– Человек, который любит искусство ради искусства, – заговорил Шерлок Холмс, отбрасывая в сторону страницу с объявлениями из «Дейли телеграф», – самое большое удовольствие зачастую черпает из наименее значительных и ярких его проявлений. Отрадно заметить, что вы, Уотсон, хорошо усвоили эту истину при изложении наших скромных подвигов, которые по доброте своей вы решились увековечить и, вынужден констатировать, порой пытаетесь приукрашивать, уделяете внимание не столько громким делам и сенсационным процессам, в коих я имел честь принимать участие, сколько случаям самим по себе незначительным, но зато предоставляющим большие возможности для дедуктивных методов мышления и логического синтеза, что особенно меня интересует.
– Тем не менее, – улыбнулся я, – не смею утверждать, что в моих записках вовсе отсутствует стремление к сенсационности.
– Возможно, вы и ошибаетесь, – продолжал он, подхватив щипцами тлеющий уголек и раскуривая длинную трубку вишневого дерева, которая заменяла глиняную в те дни, когда он был настроен скорее спорить, нежели размышлять, – возможно, вы и ошибаетесь, стараясь приукрасить и оживить ваши записки вместо того, чтобы ограничиться сухим анализом причин и следствий, который единственно может вызывать интерес в том или ином деле.
– Мне кажется, в своих записках я отдаю вам должное, – несколько холодно возразил я, ибо меня раздражало самомнение моего друга, которое, как я неоднократно убеждался, было весьма приметной чертой в его своеобразном характере.
– Нет, это не эгоизм и не тщеславие, – сказал он, отвечая по привычке скорее моим мыслям, чем моим словам. – Если я прошу отдать должное моему искусству, то это не имеет никакого отношения ко мне лично, оно – вне меня. Преступление – вещь повседневная. Логика – редкая. Именно на логике, а не преступлении вам и следовало бы сосредоточиться. А у вас курс серьезных лекций превратился в сборник занимательных рассказов.
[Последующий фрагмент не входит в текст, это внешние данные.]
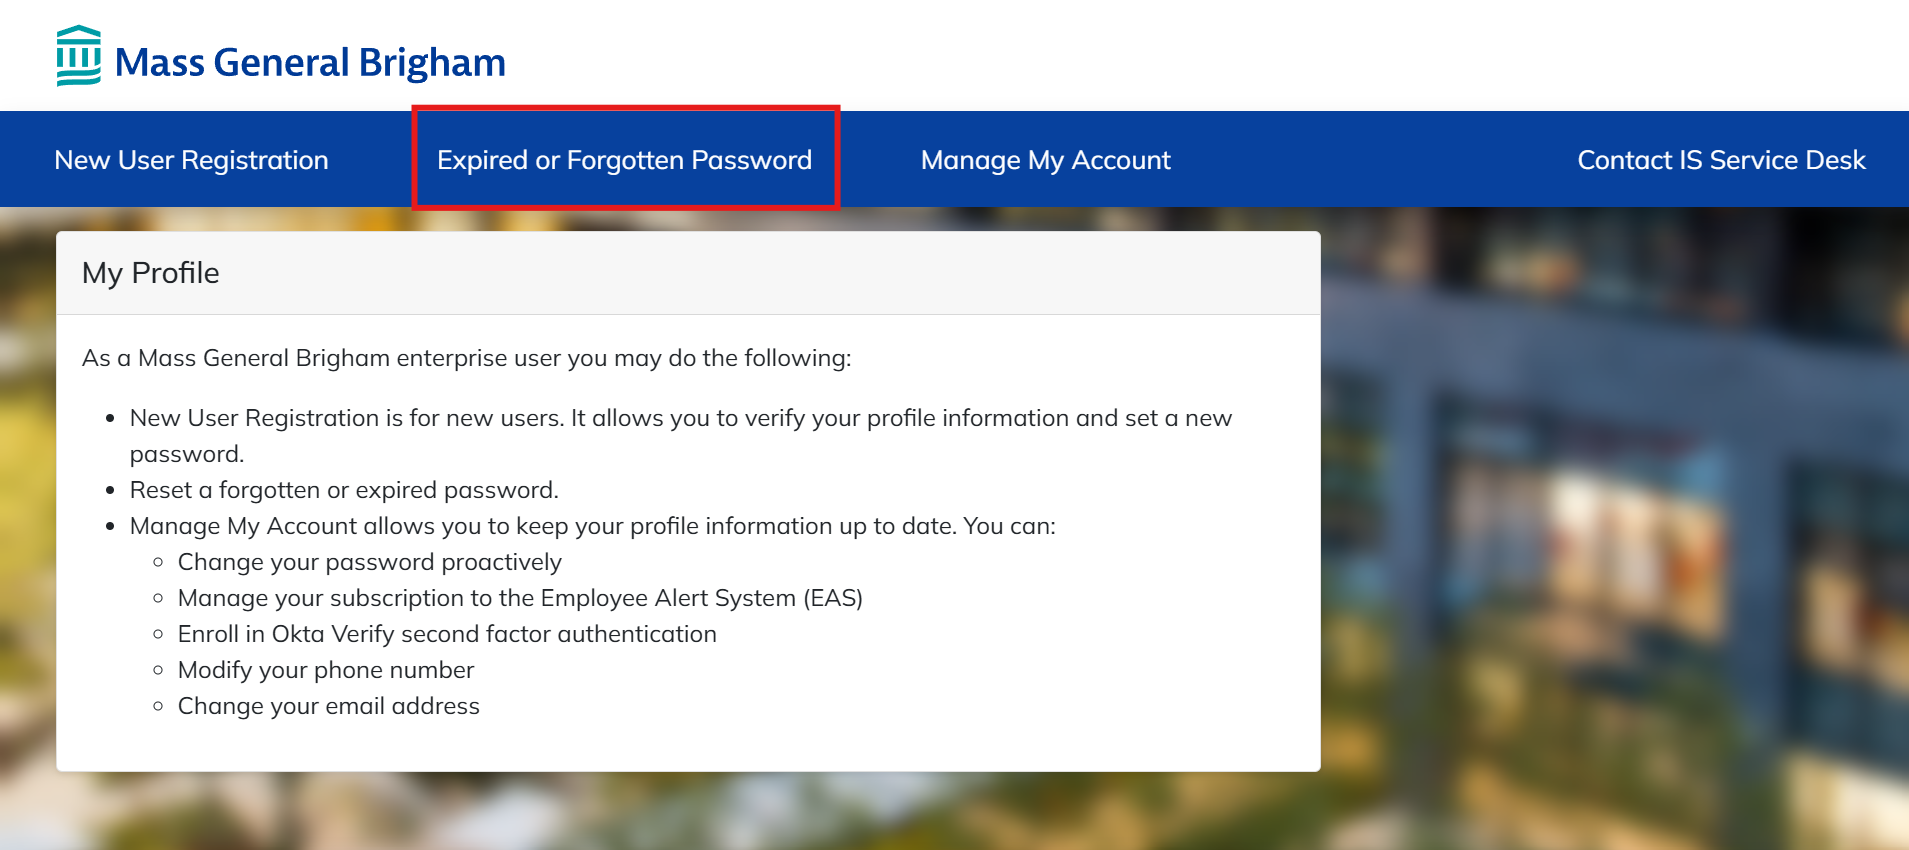Click the My Profile panel heading
1909x850 pixels.
[151, 273]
Было холодное утро начала весны; покончив с завтраком, мы сидели возле ярко пылавшего камина в нашей квартире на Бейкер-стрит. Густой туман повис между рядами сумрачных домов, и лишь окна напротив тусклыми, расплывшимися пятнами маячили в темно-желтой мгле. У нас горел свет, и блики его играли на белой скатерти и на посуде – со стола еще не убирали. Все утро Шерлок Холмс молчал, сосредоточенно просматривая газетные объявления, пока наконец, по-видимому, отказавшись от поисков и пребывая не в лучшем из настроений, не принялся читать мне нравоучения по поводу моих литературных занятий.
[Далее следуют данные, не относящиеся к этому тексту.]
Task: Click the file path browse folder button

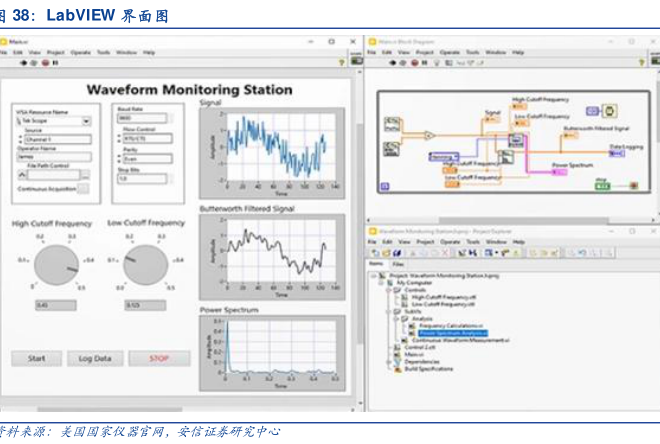Action: click(85, 175)
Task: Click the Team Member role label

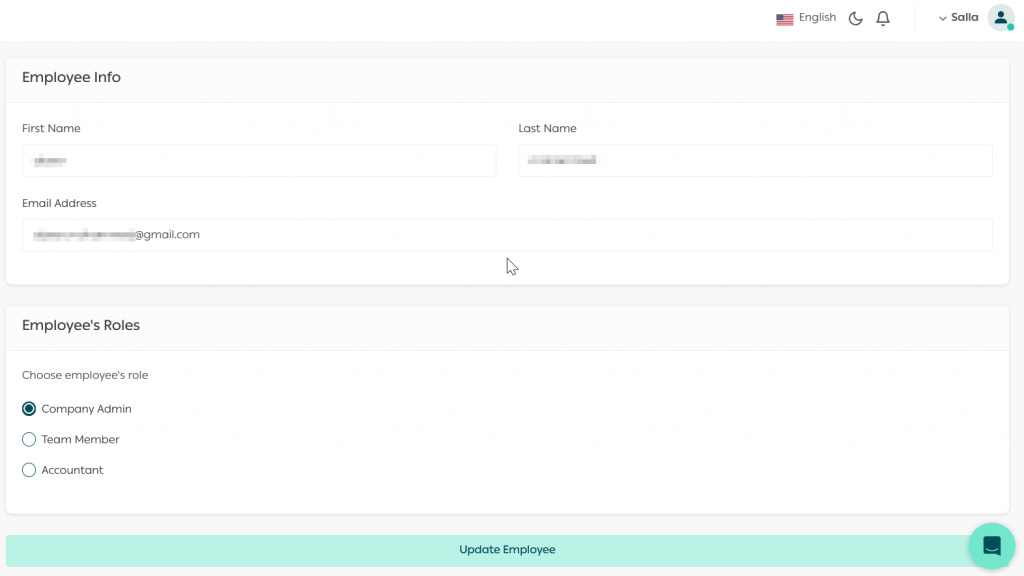Action: point(80,440)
– В то же время, – после паузы продолжал он, попыхивая своей длинной трубкой и задумчиво глядя в огонь, – вас вряд ли можно обвинить в стремлении к сенсационности, ибо большинство тех случаев, к которым вы столь любезно проявили интерес, вовсе не представляет собой преступления. Незначительное происшествие с королем Богемии, когда я пытался оказать ему помощь, странный случай с Мэри Сазерлэнд, история человека с рассеченной губой и случай со знатными холостяком – все это не может стать предметом судебного разбирательства. Боюсь, однако, что, избегая сенсационности, вы оказались в плену тривиальности.
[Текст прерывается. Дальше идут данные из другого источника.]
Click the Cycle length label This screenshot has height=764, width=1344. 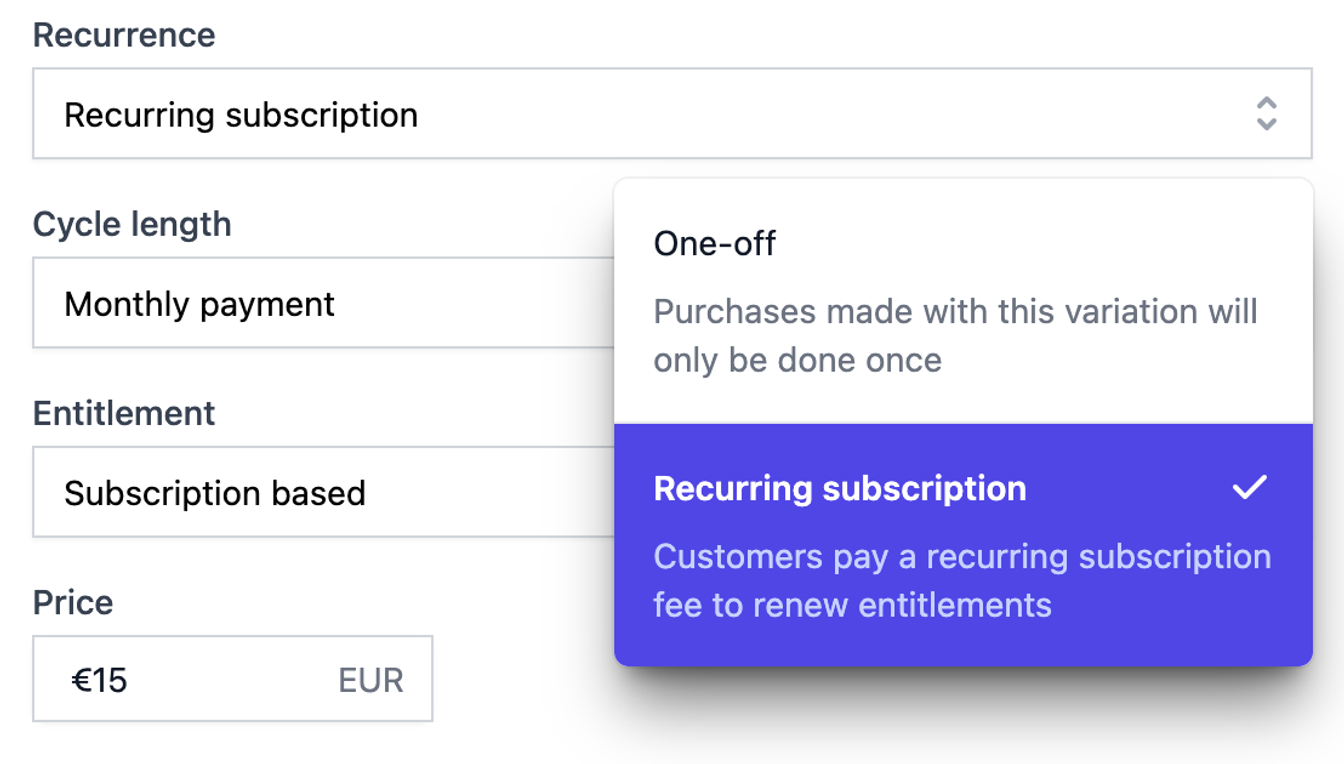(x=132, y=224)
– Может, в конце концов так и случилось, – ответил я, – но методы, о которых я рассказываю, своеобразны и не лишены новизны.
– Мой дорогой, какое дело публике, великой, но лишенной наблюдательности публике, едва ли способной по зубам узнать ткача или по большому пальцу левой руки – наборщика, до тончайших оттенков анализа и дедукции? И тем не менее, даже если вы банальны, я вас не виню, ибо дни великих дел сочтены. Человек, или по крайней мере преступник, утратил предприимчивость и самобытность. Что же касается моей скромной практики, то я, похоже, превращаюсь в агента по розыску утерянных карандашей и наставника молодых леди из пансиона для благородных девиц. Наконец-то я разобрался, на что гожусь. А полученное мною утром письмо означает, что мне пора приступить к новой деятельности. Прочтите его. – И он протянул мне помятый листок.